Neues Zeichen im Histon-Code

Zhesi Zhu et al.: Identification of lysine isobutyrylation as a new histone modification mark. Nucleic Acid Research 49, 11.01.2021, S. 177-189.

„Es ist immer wieder interessant, wie neu entdeckte Modifikationen der Histone den Histon-Code komplexer machen“, sagt die Epigenetikerin und Mitherausgeberin dieses Newsletters, Susanne Müller-Knapp vom Structural Genomics Consortium an der Universität Frankfurt am Main. Im Jahr 1996 entdeckten der US-Amerikaner C. David Allis und Kolleg*innen das erste Enzym, das Histonproteine verändert und damit die epigenetische Regulation von Genen verstellt. Als Histonacetyltransferase lagert es Acetylgruppen an Histone an und erleichtert so das Ablesen nahe gelegener Gene.
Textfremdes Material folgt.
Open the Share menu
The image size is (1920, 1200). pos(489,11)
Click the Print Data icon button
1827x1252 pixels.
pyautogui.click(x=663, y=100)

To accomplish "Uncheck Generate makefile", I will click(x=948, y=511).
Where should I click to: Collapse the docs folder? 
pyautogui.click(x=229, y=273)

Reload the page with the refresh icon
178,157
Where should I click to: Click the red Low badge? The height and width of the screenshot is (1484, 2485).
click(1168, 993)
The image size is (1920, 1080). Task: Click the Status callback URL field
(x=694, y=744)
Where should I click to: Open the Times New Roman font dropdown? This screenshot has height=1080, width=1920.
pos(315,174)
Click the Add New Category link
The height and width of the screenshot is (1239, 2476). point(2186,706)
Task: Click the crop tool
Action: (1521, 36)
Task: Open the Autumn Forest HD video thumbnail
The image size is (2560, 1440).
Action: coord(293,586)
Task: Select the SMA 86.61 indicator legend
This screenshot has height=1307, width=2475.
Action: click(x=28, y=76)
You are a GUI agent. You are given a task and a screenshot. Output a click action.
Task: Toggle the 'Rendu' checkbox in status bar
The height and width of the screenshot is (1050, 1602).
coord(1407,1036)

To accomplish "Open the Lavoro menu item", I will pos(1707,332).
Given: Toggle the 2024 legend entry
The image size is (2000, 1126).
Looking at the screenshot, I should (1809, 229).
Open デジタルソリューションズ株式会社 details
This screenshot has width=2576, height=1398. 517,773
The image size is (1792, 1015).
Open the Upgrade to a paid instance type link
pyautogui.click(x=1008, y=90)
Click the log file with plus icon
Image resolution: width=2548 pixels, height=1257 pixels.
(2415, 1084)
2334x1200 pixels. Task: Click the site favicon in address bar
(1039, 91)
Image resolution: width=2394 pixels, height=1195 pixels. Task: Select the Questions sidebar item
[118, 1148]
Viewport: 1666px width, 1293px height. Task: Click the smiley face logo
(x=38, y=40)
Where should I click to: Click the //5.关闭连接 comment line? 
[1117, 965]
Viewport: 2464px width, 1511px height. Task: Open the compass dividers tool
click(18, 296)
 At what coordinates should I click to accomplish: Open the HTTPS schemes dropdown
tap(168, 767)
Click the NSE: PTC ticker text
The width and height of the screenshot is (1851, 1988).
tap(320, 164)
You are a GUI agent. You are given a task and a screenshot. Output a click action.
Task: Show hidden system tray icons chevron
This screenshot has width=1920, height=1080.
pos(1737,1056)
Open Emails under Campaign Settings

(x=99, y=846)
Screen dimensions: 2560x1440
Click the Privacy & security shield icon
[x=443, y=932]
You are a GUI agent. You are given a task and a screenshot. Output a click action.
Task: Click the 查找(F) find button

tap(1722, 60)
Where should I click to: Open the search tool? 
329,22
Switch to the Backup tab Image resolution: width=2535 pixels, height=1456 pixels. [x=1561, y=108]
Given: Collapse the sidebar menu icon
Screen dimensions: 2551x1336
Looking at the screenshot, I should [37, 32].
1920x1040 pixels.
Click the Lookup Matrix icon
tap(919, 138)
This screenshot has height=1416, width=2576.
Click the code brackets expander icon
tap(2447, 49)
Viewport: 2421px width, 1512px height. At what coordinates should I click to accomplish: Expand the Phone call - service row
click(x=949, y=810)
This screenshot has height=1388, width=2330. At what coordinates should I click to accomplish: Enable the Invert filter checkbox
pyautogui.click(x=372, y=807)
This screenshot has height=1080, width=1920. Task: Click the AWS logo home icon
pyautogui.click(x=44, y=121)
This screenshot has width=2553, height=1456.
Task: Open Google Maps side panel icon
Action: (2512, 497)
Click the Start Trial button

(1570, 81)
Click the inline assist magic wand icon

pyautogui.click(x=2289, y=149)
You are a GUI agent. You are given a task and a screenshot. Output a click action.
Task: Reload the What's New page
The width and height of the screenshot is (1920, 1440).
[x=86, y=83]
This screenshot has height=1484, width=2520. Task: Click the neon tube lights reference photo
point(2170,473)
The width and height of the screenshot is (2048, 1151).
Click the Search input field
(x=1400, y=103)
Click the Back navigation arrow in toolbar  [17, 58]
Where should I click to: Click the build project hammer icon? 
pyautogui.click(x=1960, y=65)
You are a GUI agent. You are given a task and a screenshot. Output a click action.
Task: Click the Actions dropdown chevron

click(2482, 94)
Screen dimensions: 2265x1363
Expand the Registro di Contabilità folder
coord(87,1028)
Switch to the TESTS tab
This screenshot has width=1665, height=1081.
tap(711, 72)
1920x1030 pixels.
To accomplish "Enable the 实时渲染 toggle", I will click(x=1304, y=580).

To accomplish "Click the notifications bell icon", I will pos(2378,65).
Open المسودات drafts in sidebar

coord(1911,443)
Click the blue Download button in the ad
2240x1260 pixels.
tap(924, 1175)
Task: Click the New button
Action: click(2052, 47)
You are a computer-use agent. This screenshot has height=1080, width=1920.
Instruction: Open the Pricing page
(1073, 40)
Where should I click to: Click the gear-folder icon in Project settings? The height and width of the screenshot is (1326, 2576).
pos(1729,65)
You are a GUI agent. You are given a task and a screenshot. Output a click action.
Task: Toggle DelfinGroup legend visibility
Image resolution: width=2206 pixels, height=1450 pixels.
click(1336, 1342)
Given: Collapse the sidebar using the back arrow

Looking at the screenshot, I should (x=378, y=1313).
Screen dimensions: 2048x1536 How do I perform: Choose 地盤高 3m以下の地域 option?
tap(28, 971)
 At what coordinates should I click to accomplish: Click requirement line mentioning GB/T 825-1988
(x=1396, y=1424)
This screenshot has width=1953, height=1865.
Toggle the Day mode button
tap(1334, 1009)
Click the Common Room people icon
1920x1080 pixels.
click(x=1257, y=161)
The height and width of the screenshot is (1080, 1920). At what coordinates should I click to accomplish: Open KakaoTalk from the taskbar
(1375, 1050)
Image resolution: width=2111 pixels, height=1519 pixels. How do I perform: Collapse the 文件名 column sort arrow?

Seitdem ist der Histon-Code um viele weitere „Zeichen“ ergänzt worden. Es gibt Methylierungen, Phosphorylierungen, verschiedene Arten von Acetylierungen, Butyrylisierungen und vieles mehr. Selbst der Muskelkater-Stoff Laktat kann Histone modifizieren (siehe Newsletter Epigenetik 32).

Jetzt kam zur Freude von Müller-Knapp die Isobutyrylisierung hinzu. Isobutyryl besteht aus vier Atomen Kohlenstoff, vier Atomen Wasserstoff und einem Sauerstoff-Atom. Offenbar sind Zellen in der Lage, es an bestimmte Lysin-Aminosäuren der Histone vom Typ 3 und 4 anzulagern, fand das Entdeckerteam um Zhesi Zhu aus den USA heraus. Außerdem scheint die neu entdeckte Histonmodifikation eigenständige Aufgaben im Histon-Code zu haben, die in Zukunft noch genauer erforscht werden müssen.

Das wird spannend, denn es kommt manchmal zu Entwicklungsstörungen bei Neugeborenen, wenn der Stoffwechsel nicht in der Lage ist, den Stoff aus Vorstufen herzustellen – etwa zu einer verzögerten Sprachentwicklung oder einer Herzvergrößerung. Außerdem sind diese Vorstufen in manchen Nahrungsmitteln besonders zahlreich enthalten, und sie werden von bestimmten Mikro-Organismen im Darm erzeugt. Einmal mehr zeigt sich also, wie die Epigenetik das Bindeglied zwischen Lebensstil und Umweltfaktoren auf der einen und der Regulation der Gene und unserer Gesundheit auf der anderen Seite sein kann.